A selection from Moree Wu’s piece, ‘Cut to Bliss.’

“Creating and manipulating shapes is so natural and fun for me. I love reinventing the human figure by representing it in shapes never used before, altering proportions, and representing it in bold and exhilarating colors. I love how unique shapes can make mundane things intriguing and allow the shapes to exude emotion.”

And while the initial instinct for a particular project comes from a place of intuition and excitement, Wu is a professional, an expert with very specific tools and processes for converting a purely creative idea into a finished product that can wow both clients at Fortune 500 companies as well as consumers, and she was kind enough to share her secret formula with us.

“My creative process begins with observing and feeling. When you really focus on one thing, you will find many unique shapes that went unnoticed before. I then consider the media to use, such as drawings, zines, or a animated shorts. Once the media and theme are selected, I explore ways to blend the theme and the format. The part I enjoy most comes next, and that is drawing sketches and exploring possibilities. I let my imagination run wild at this stage and avoid thinking about what will ultimately work for the project. Often what makes it onto the page, the products of my subconscious, are not what I initially set out to do, and that is what makes the process so exhilarating. Refining and sketching come next, although it often feels like I’m refining, refining and then refining some more. For a perfectionist like me, it’s hard to put a project down!”

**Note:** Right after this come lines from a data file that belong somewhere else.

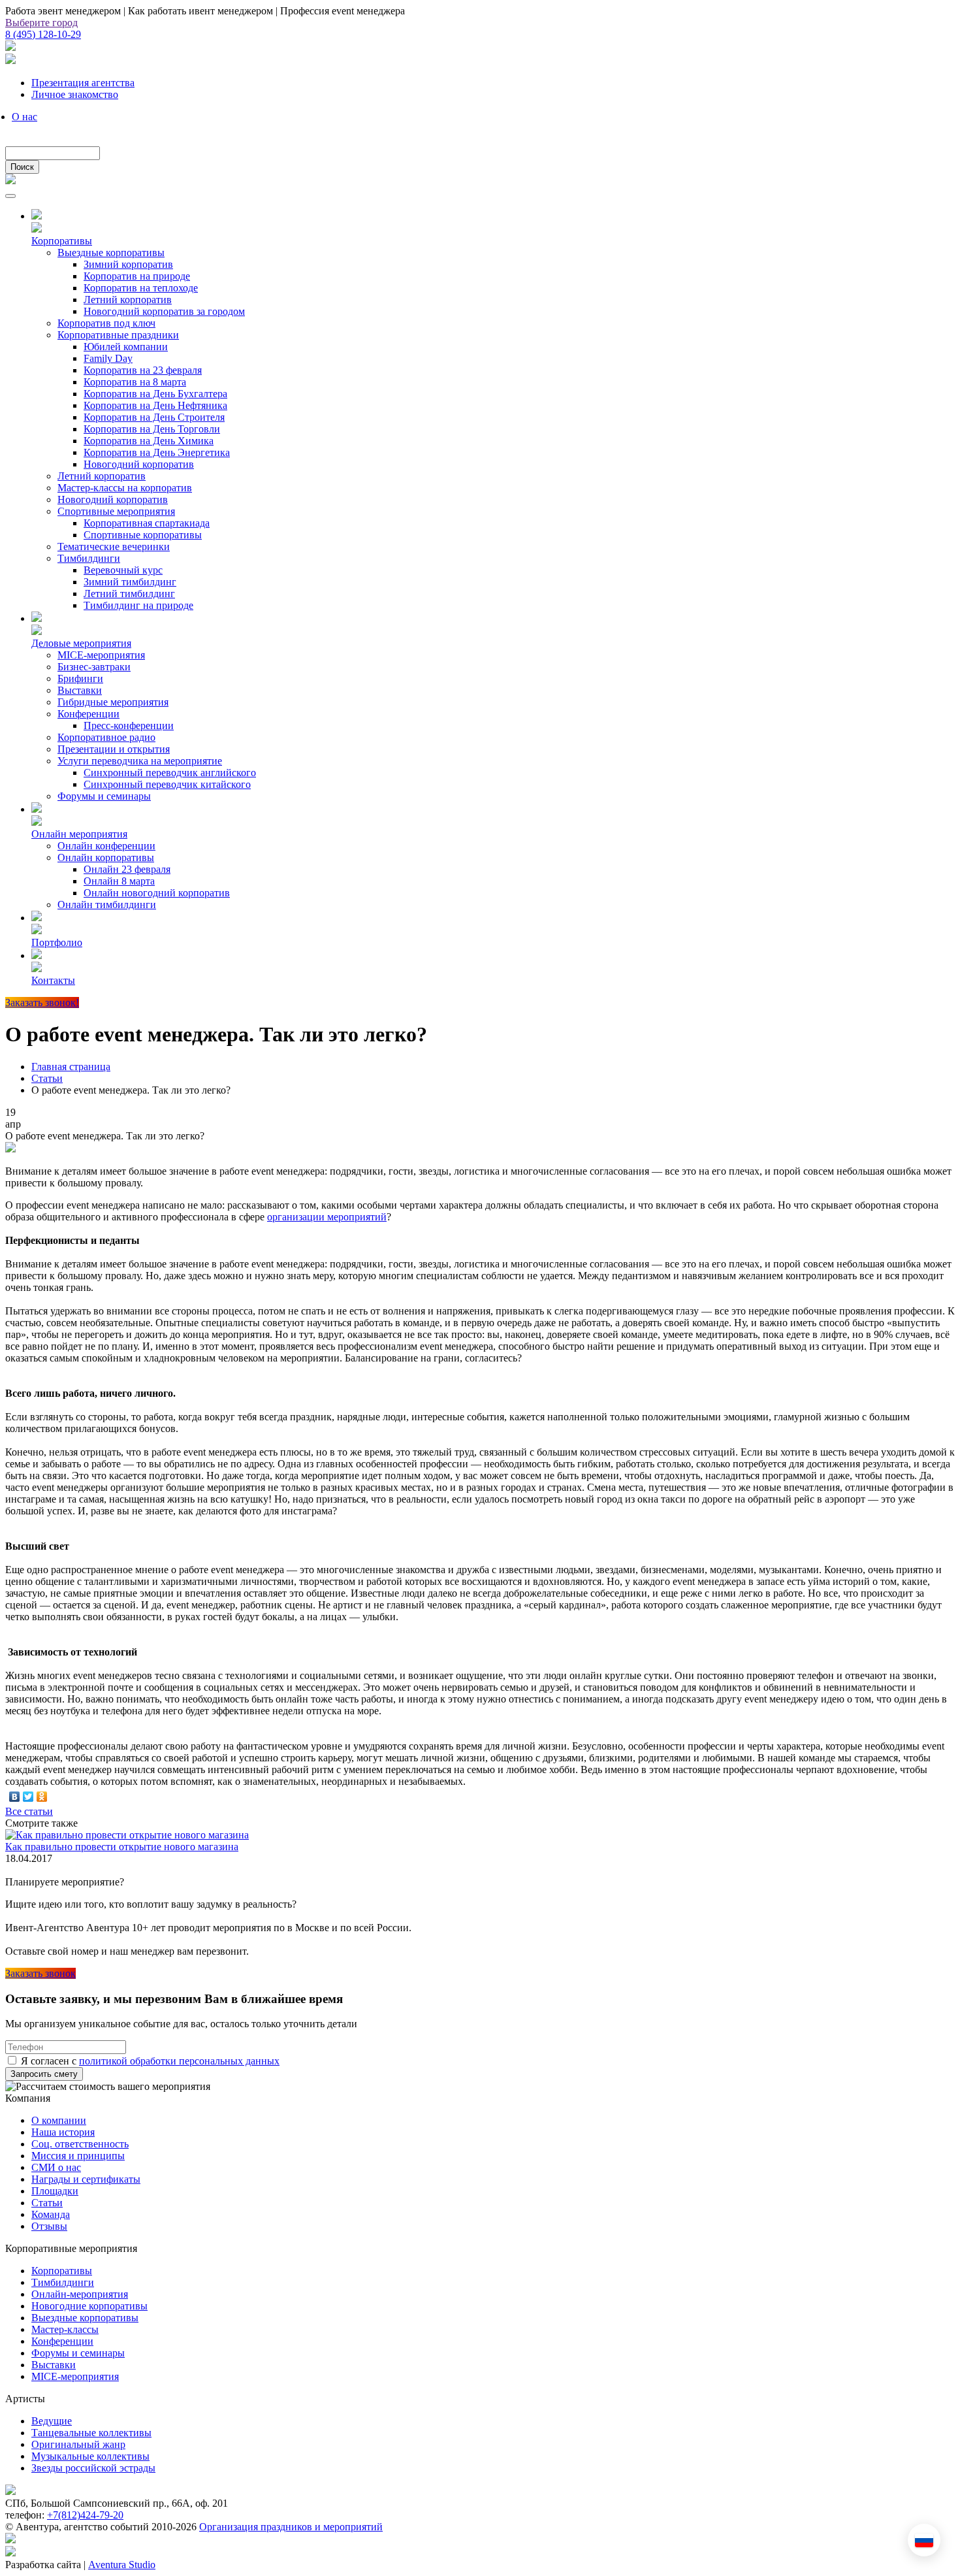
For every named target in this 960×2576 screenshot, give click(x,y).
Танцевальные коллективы (91, 2432)
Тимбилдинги (88, 558)
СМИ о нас (56, 2167)
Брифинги (80, 678)
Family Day (108, 358)
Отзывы (49, 2226)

Even in this age of digital dominance, Wu consistently works with physical mediums, even if only for the initial, conceptual stage of a certain design.

“I’m now experimenting with wood block printing. The shapes are the core for me, and the format sets up the way how I put all shapes together.”

In certain ways, Moree Wu is still as carefree, creative, and dynamic as a kid with a sketch pad, and all while garnering international attention and attracting clients from a huge range of industries. And as we parted ways, I can definitely say it seems that she’s found the best of both worlds.